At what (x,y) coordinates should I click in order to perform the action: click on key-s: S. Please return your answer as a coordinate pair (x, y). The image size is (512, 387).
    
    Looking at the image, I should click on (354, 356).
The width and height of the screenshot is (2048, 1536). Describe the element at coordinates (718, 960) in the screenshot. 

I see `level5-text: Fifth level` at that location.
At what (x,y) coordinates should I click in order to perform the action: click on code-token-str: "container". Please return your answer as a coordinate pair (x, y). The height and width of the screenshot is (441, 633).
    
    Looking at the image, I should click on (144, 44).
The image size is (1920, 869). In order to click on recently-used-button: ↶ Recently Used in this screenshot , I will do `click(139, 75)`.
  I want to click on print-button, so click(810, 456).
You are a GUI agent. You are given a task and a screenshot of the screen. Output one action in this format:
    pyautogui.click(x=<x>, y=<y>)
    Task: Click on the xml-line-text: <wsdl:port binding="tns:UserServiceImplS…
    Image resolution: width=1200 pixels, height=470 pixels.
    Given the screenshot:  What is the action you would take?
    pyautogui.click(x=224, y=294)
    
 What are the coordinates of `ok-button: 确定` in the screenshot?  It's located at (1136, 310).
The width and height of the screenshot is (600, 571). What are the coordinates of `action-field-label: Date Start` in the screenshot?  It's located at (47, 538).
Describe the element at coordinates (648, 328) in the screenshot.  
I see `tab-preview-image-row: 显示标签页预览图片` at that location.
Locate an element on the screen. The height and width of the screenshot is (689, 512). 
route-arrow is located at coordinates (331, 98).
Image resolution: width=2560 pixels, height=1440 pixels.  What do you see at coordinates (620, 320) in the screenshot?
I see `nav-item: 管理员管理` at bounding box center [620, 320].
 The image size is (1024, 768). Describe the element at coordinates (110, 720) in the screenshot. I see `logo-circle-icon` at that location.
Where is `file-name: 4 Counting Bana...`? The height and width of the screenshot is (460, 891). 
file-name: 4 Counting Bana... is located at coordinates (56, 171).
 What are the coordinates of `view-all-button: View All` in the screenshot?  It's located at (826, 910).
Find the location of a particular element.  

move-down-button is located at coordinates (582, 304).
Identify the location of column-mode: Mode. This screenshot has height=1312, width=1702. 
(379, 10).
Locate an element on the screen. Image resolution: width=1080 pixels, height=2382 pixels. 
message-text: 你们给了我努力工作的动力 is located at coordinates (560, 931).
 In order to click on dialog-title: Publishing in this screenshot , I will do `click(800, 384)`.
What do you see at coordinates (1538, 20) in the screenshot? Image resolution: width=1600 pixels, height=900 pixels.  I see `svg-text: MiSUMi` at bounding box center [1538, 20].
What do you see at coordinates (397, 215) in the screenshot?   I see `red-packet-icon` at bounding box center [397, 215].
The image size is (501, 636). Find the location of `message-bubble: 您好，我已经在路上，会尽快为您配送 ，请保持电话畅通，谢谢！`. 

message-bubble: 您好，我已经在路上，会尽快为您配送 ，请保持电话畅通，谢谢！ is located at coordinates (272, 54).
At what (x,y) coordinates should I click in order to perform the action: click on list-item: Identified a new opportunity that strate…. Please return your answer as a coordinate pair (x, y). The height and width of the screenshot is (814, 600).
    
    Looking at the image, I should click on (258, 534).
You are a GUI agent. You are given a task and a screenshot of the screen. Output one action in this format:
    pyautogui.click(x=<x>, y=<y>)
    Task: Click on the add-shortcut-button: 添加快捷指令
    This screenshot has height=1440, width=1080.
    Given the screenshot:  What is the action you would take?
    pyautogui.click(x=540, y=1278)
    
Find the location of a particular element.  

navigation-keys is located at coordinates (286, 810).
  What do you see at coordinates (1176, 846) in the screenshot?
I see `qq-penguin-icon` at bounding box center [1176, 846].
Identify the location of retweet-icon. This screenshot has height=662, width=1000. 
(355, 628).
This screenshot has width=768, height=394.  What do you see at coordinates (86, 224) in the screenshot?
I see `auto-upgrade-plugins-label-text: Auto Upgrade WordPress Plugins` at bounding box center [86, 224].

▶ _Work task_
Please copy out every one of the entries above word for word, keeping each line exactly the same.

▶ _Task result_
At what (x,y) coordinates should I click in order to perform the action: click on key-s: S. Please return your answer as a coordinate pair (x, y). The image size is (512, 387).
    
    Looking at the image, I should click on (354, 356).
The width and height of the screenshot is (2048, 1536). Describe the element at coordinates (718, 960) in the screenshot. 

I see `level5-text: Fifth level` at that location.
At what (x,y) coordinates should I click in order to perform the action: click on code-token-str: "container". Please return your answer as a coordinate pair (x, y). The height and width of the screenshot is (441, 633).
    
    Looking at the image, I should click on (144, 44).
The image size is (1920, 869). In order to click on recently-used-button: ↶ Recently Used in this screenshot , I will do `click(139, 75)`.
  I want to click on print-button, so click(810, 456).
You are a GUI agent. You are given a task and a screenshot of the screen. Output one action in this format:
    pyautogui.click(x=<x>, y=<y>)
    Task: Click on the xml-line-text: <wsdl:port binding="tns:UserServiceImplS…
    Image resolution: width=1200 pixels, height=470 pixels.
    Given the screenshot:  What is the action you would take?
    pyautogui.click(x=224, y=294)
    
 What are the coordinates of `ok-button: 确定` in the screenshot?  It's located at (1136, 310).
The width and height of the screenshot is (600, 571). What are the coordinates of `action-field-label: Date Start` in the screenshot?  It's located at (47, 538).
Describe the element at coordinates (648, 328) in the screenshot.  
I see `tab-preview-image-row: 显示标签页预览图片` at that location.
Locate an element on the screen. The height and width of the screenshot is (689, 512). 
route-arrow is located at coordinates (331, 98).
Image resolution: width=2560 pixels, height=1440 pixels.  What do you see at coordinates (620, 320) in the screenshot?
I see `nav-item: 管理员管理` at bounding box center [620, 320].
 The image size is (1024, 768). Describe the element at coordinates (110, 720) in the screenshot. I see `logo-circle-icon` at that location.
Where is `file-name: 4 Counting Bana...`? The height and width of the screenshot is (460, 891). 
file-name: 4 Counting Bana... is located at coordinates (56, 171).
 What are the coordinates of `view-all-button: View All` in the screenshot?  It's located at (826, 910).
Find the location of a particular element.  

move-down-button is located at coordinates (582, 304).
Identify the location of column-mode: Mode. This screenshot has height=1312, width=1702. 
(379, 10).
Locate an element on the screen. Image resolution: width=1080 pixels, height=2382 pixels. 
message-text: 你们给了我努力工作的动力 is located at coordinates (560, 931).
 In order to click on dialog-title: Publishing in this screenshot , I will do `click(800, 384)`.
What do you see at coordinates (1538, 20) in the screenshot? Image resolution: width=1600 pixels, height=900 pixels.  I see `svg-text: MiSUMi` at bounding box center [1538, 20].
What do you see at coordinates (397, 215) in the screenshot?   I see `red-packet-icon` at bounding box center [397, 215].
The image size is (501, 636). Find the location of `message-bubble: 您好，我已经在路上，会尽快为您配送 ，请保持电话畅通，谢谢！`. 

message-bubble: 您好，我已经在路上，会尽快为您配送 ，请保持电话畅通，谢谢！ is located at coordinates (272, 54).
At what (x,y) coordinates should I click in order to perform the action: click on list-item: Identified a new opportunity that strate…. Please return your answer as a coordinate pair (x, y). The height and width of the screenshot is (814, 600).
    
    Looking at the image, I should click on (258, 534).
You are a GUI agent. You are given a task and a screenshot of the screen. Output one action in this format:
    pyautogui.click(x=<x>, y=<y>)
    Task: Click on the add-shortcut-button: 添加快捷指令
    This screenshot has height=1440, width=1080.
    Given the screenshot:  What is the action you would take?
    pyautogui.click(x=540, y=1278)
    
Find the location of a particular element.  

navigation-keys is located at coordinates (286, 810).
  What do you see at coordinates (1176, 846) in the screenshot?
I see `qq-penguin-icon` at bounding box center [1176, 846].
Identify the location of retweet-icon. This screenshot has height=662, width=1000. 
(355, 628).
This screenshot has width=768, height=394.  What do you see at coordinates (86, 224) in the screenshot?
I see `auto-upgrade-plugins-label-text: Auto Upgrade WordPress Plugins` at bounding box center [86, 224].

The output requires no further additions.